Work to complete: Begin at the line below that has "Influencers, kolonisten en". Stop after the line that has "BUBNY ŠTĚSTÍ (375, 1504)", repeating each line exactly and leaving out the pictures.

The data:
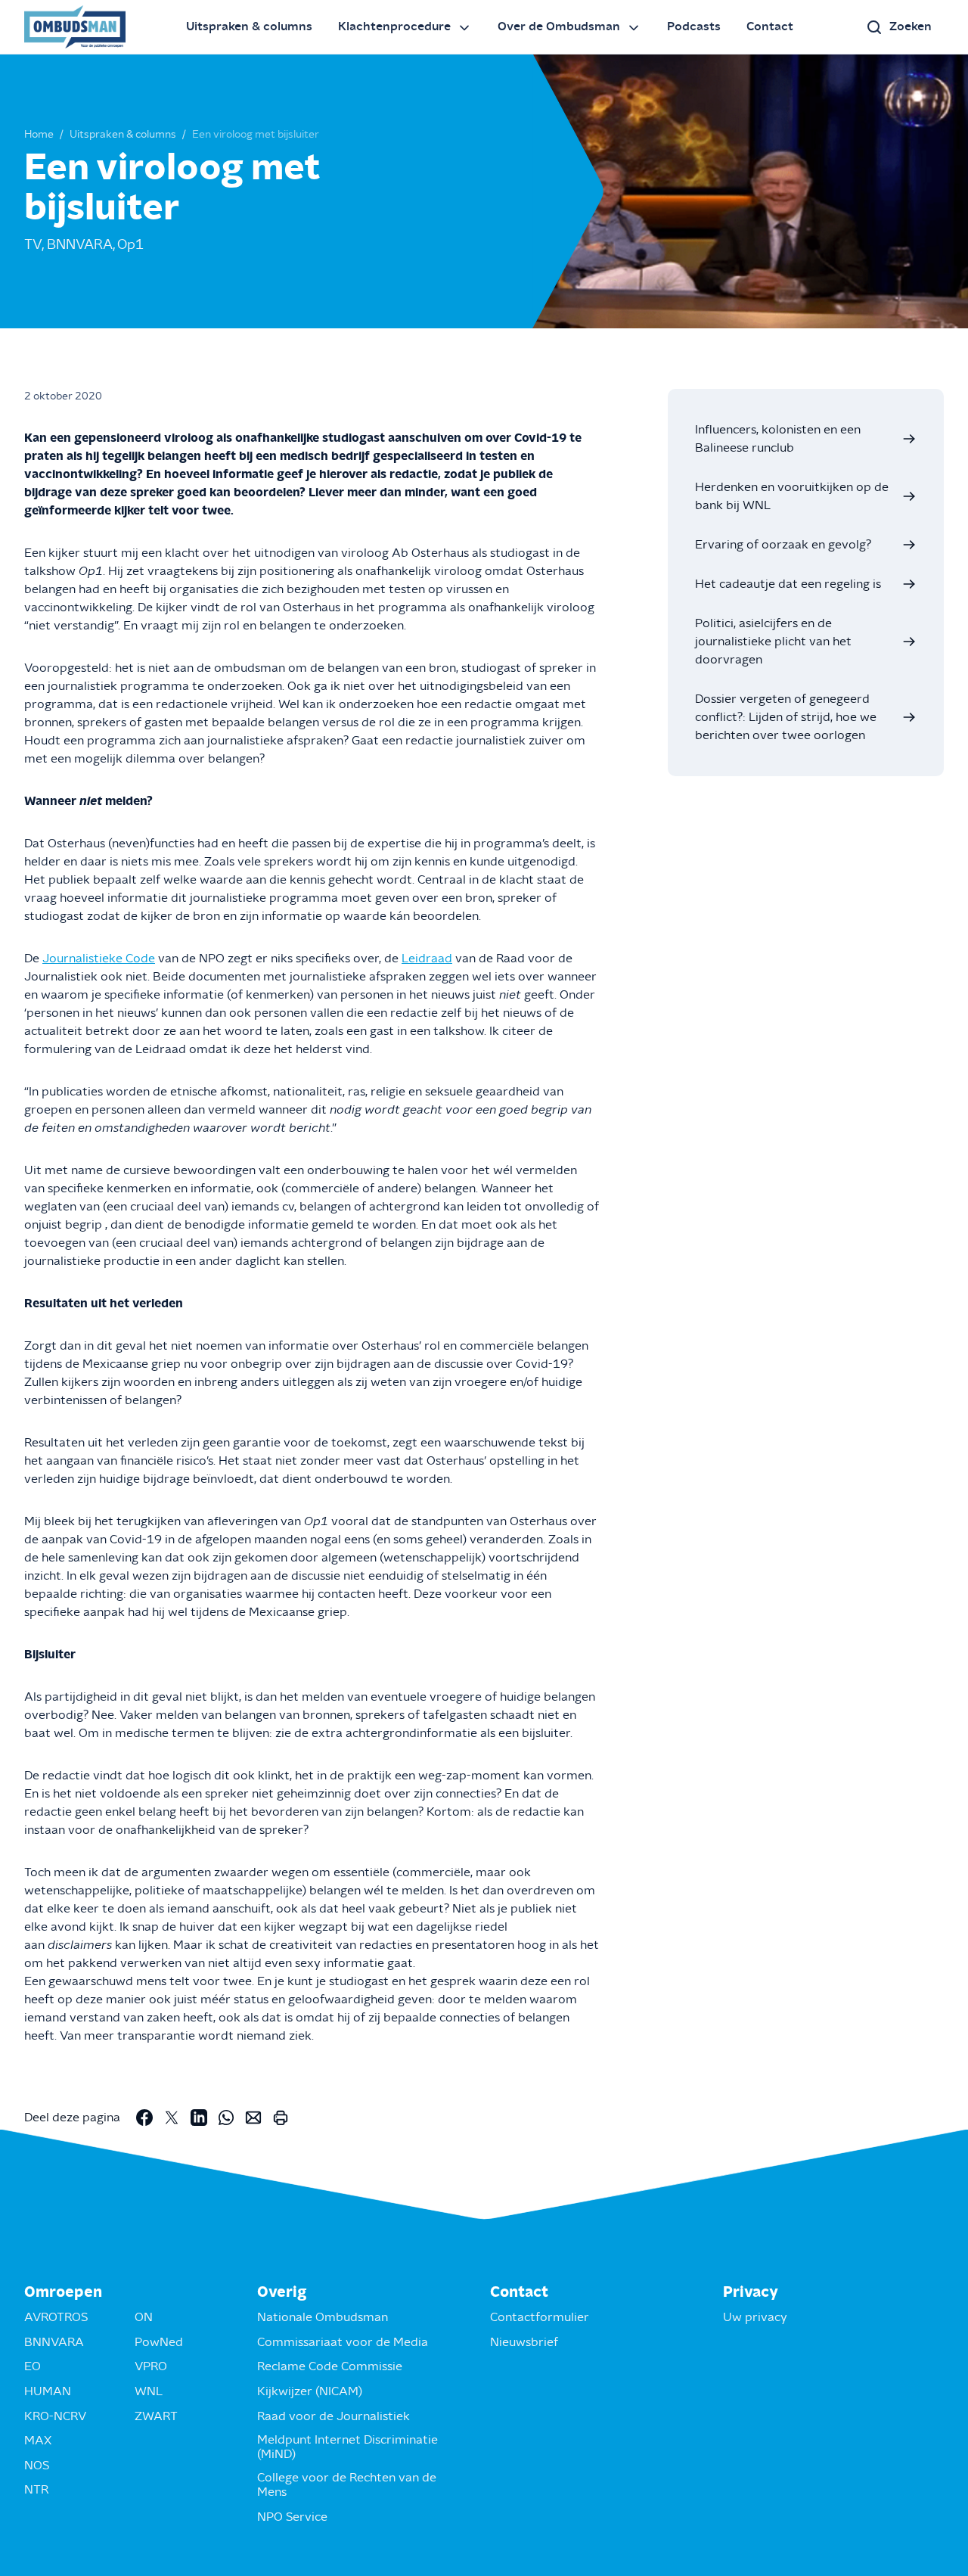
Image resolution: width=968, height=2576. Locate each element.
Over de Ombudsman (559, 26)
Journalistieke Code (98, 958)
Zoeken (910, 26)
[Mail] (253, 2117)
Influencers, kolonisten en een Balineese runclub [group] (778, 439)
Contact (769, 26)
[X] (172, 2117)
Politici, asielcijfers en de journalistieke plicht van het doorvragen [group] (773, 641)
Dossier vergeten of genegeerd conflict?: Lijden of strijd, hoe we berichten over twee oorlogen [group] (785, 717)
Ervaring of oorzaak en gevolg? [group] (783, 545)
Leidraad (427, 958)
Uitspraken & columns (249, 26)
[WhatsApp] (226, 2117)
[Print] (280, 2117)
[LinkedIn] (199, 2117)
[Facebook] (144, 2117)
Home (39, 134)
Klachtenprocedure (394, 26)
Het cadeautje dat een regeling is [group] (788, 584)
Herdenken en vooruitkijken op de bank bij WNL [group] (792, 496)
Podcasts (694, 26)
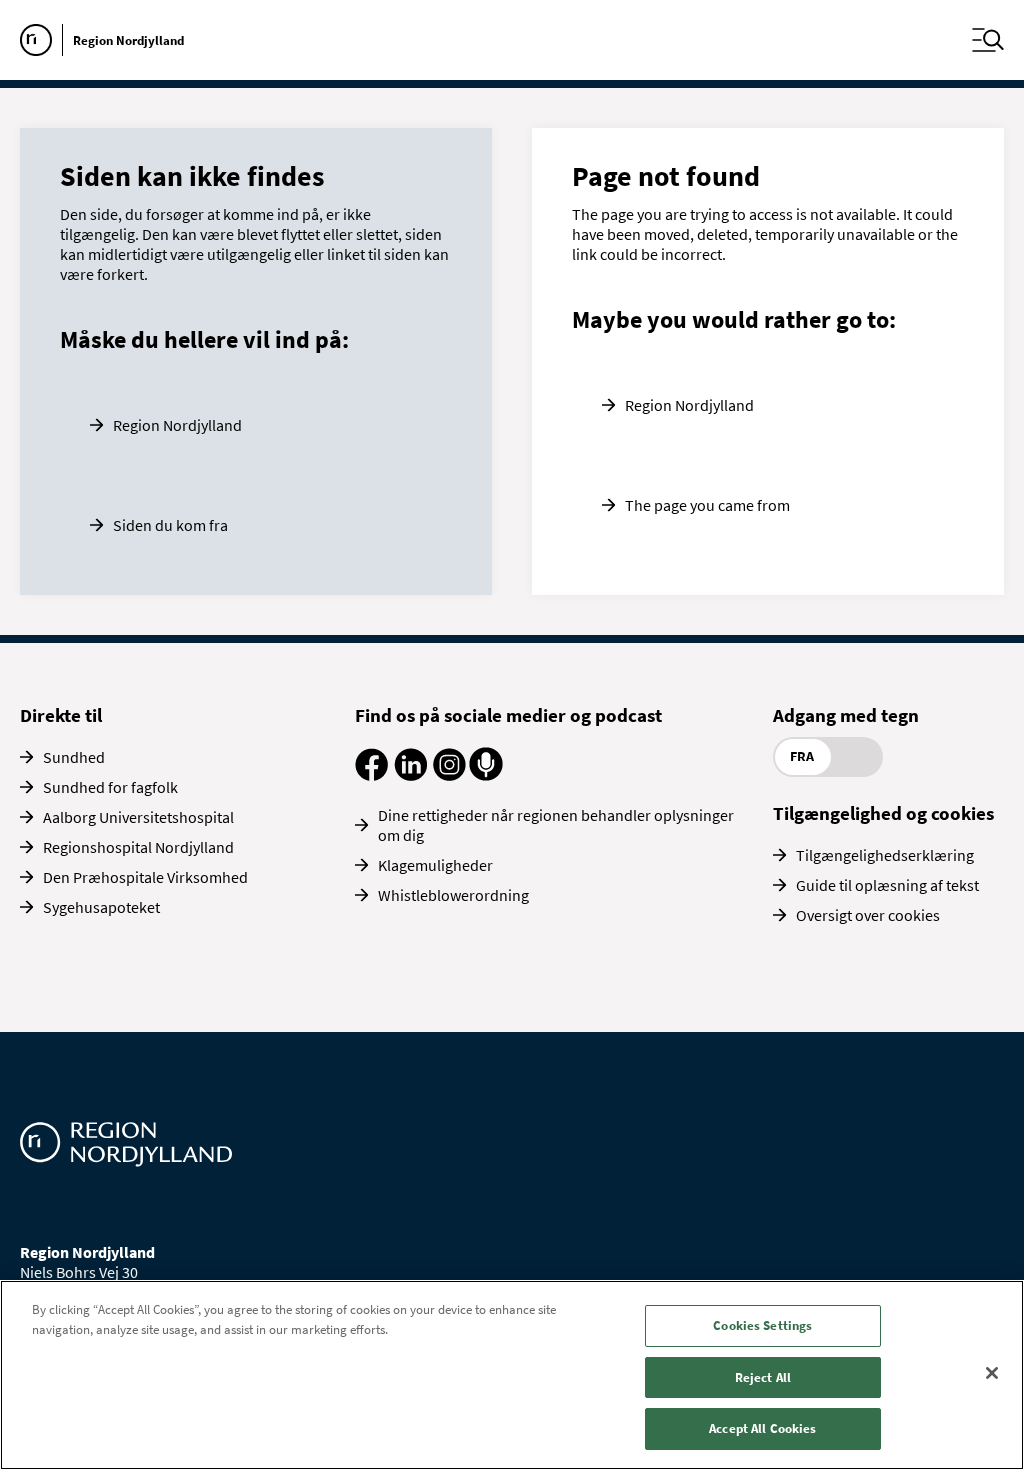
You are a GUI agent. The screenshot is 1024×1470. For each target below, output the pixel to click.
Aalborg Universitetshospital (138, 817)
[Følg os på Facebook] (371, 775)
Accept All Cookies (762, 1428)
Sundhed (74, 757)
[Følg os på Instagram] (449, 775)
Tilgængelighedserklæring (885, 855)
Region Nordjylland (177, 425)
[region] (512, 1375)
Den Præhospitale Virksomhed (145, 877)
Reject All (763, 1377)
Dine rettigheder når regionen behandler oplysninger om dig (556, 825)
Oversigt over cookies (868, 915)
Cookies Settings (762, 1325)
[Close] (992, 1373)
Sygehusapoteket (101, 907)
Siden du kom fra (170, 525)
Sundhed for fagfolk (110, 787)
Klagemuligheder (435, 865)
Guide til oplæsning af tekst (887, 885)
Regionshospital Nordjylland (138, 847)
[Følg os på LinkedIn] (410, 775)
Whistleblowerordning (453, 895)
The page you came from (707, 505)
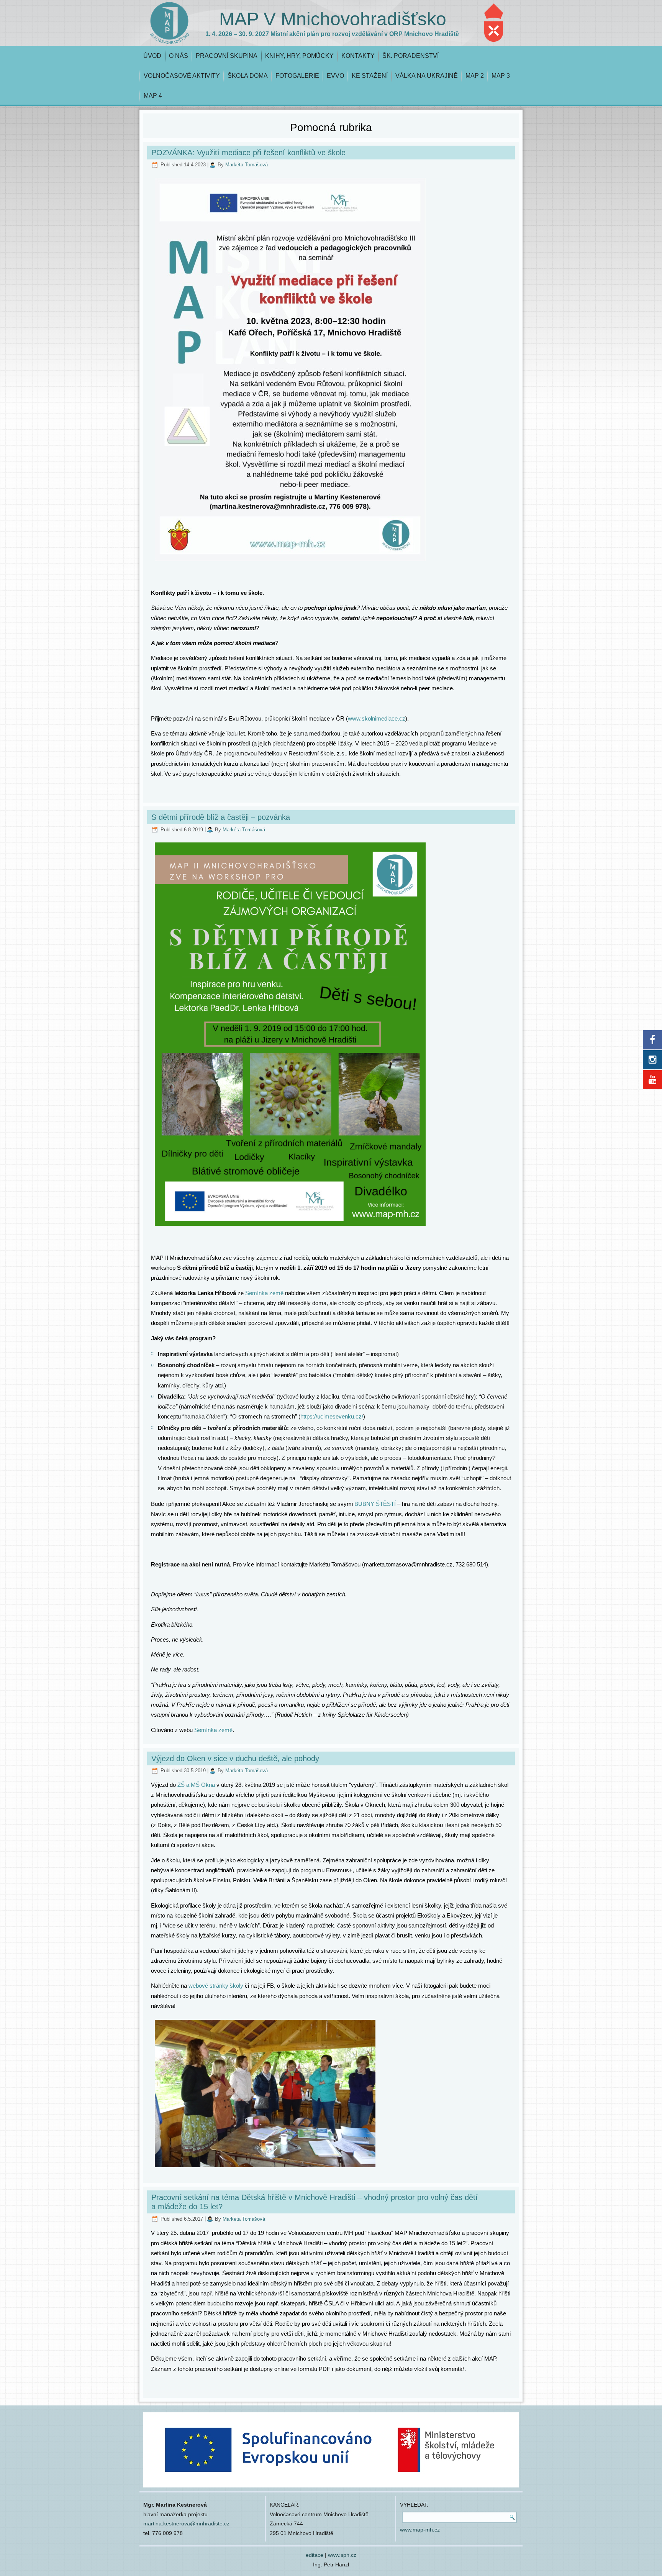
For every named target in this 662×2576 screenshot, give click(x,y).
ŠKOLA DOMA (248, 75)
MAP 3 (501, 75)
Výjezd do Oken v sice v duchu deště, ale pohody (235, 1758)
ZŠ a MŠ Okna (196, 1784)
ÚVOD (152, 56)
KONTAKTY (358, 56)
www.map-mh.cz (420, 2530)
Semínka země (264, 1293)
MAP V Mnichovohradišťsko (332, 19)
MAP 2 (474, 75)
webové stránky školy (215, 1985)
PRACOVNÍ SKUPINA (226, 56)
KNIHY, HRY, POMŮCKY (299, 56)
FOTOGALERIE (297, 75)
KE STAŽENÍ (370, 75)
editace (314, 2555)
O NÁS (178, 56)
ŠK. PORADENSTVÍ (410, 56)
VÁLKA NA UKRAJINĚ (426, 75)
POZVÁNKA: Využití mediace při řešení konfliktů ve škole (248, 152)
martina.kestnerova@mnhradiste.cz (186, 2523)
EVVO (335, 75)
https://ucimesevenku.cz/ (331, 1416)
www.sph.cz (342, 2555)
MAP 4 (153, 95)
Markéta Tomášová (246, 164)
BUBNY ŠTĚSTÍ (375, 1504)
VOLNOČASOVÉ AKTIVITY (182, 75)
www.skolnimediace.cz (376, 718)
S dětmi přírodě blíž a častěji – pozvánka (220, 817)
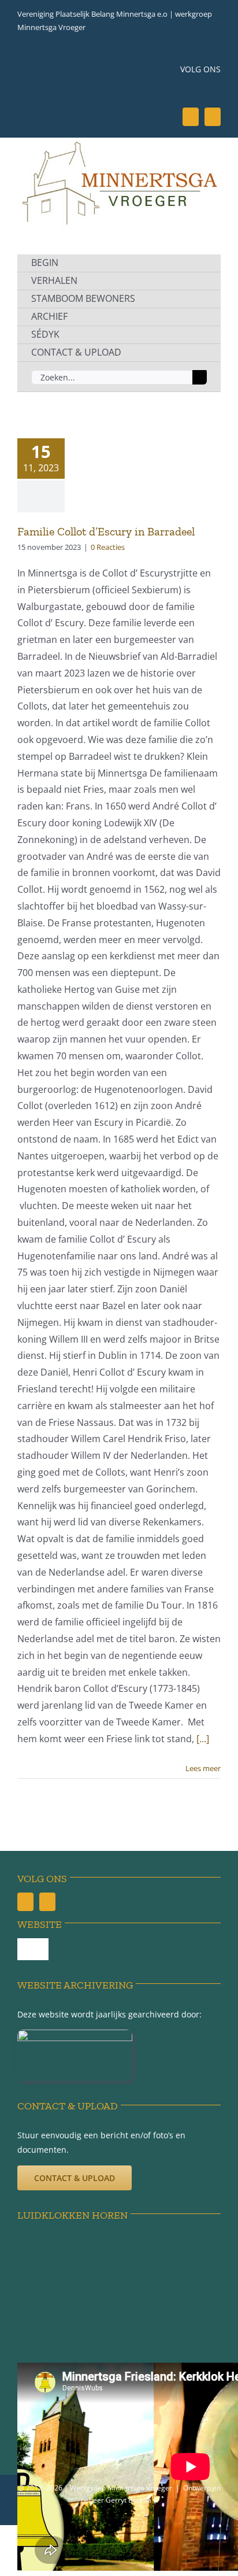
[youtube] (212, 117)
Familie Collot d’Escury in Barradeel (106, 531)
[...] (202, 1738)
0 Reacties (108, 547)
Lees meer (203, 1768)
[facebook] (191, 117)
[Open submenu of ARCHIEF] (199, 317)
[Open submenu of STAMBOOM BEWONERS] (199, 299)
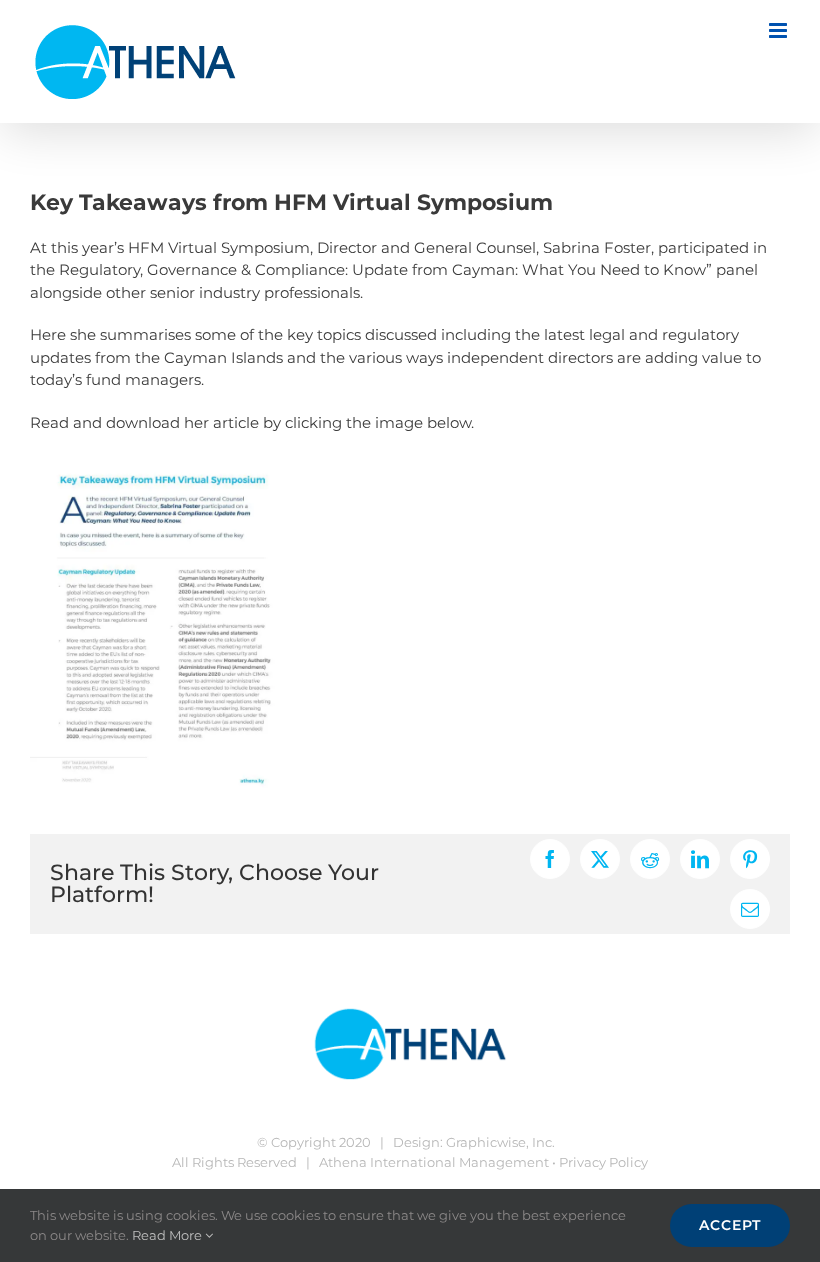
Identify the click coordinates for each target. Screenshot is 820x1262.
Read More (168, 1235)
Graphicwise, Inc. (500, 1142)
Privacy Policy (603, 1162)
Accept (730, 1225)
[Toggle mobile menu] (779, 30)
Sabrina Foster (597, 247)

Answer to this task:
Influencers, kolonisten en een Balineese runclub [group] (778, 439)
Contact (769, 26)
[X] (172, 2117)
Politici, asielcijfers en de journalistieke plicht van het doorvragen [group] (773, 641)
Dossier vergeten of genegeerd conflict?: Lijden of strijd, hoe we berichten over twee oorlogen [group] (785, 717)
Ervaring of oorzaak en gevolg? [group] (783, 545)
Leidraad (427, 958)
Uitspraken & columns (249, 26)
[WhatsApp] (226, 2117)
[Print] (280, 2117)
[LinkedIn] (199, 2117)
[Facebook] (144, 2117)
Home (39, 134)
Klachtenprocedure (394, 26)
Het cadeautje dat een regeling is [group] (788, 584)
Herdenken en vooruitkijken op de bank bij WNL [group] (792, 496)
Podcasts (694, 26)
You are a GUI agent. The screenshot is 1024×1470. For each target below, output the pixel to click.
Aalborg Universitetshospital (138, 817)
[Følg os på Facebook] (371, 775)
Accept All Cookies (762, 1428)
Sundhed (74, 757)
[Følg os på Instagram] (449, 775)
Tilgængelighedserklæring (885, 855)
Region Nordjylland (177, 425)
[region] (512, 1375)
Den Præhospitale Virksomhed (145, 877)
Reject All (763, 1377)
Dine rettigheder når regionen behandler oplysninger om dig (556, 825)
Oversigt over cookies (868, 915)
Cookies Settings (762, 1325)
[Close] (992, 1373)
Sygehusapoteket (101, 907)
Siden du kom fra (170, 525)
Sundhed for fagfolk (110, 787)
Klagemuligheder (435, 865)
Guide til oplæsning af tekst (887, 885)
Regionshospital Nordjylland (138, 847)
[Følg os på LinkedIn] (410, 775)
Whistleblowerordning (453, 895)
The page you came from (707, 505)
For every named target in this 662×2576 screenshot, give click(x,y).
ŠKOLA DOMA (248, 75)
MAP 3 (501, 75)
Výjezd do Oken v sice v duchu deště, ale pohody (235, 1758)
ZŠ a MŠ Okna (196, 1784)
ÚVOD (152, 56)
KONTAKTY (358, 56)
www.map-mh.cz (420, 2530)
Semínka země (264, 1293)
MAP V Mnichovohradišťsko (332, 19)
MAP 2 (474, 75)
webové stránky školy (215, 1985)
PRACOVNÍ SKUPINA (226, 56)
KNIHY, HRY, POMŮCKY (299, 56)
FOTOGALERIE (297, 75)
KE STAŽENÍ (370, 75)
editace (314, 2555)
O NÁS (178, 56)
ŠK. PORADENSTVÍ (410, 56)
VÁLKA NA UKRAJINĚ (426, 75)
POZVÁNKA: Využití mediace při řešení konfliktů ve škole (248, 152)
martina.kestnerova@mnhradiste.cz (186, 2523)
EVVO (335, 75)
https://ucimesevenku.cz/ (331, 1416)
www.sph.cz (342, 2555)
MAP 4 (153, 95)
Markéta Tomášová (246, 164)
BUBNY ŠTĚSTÍ (375, 1504)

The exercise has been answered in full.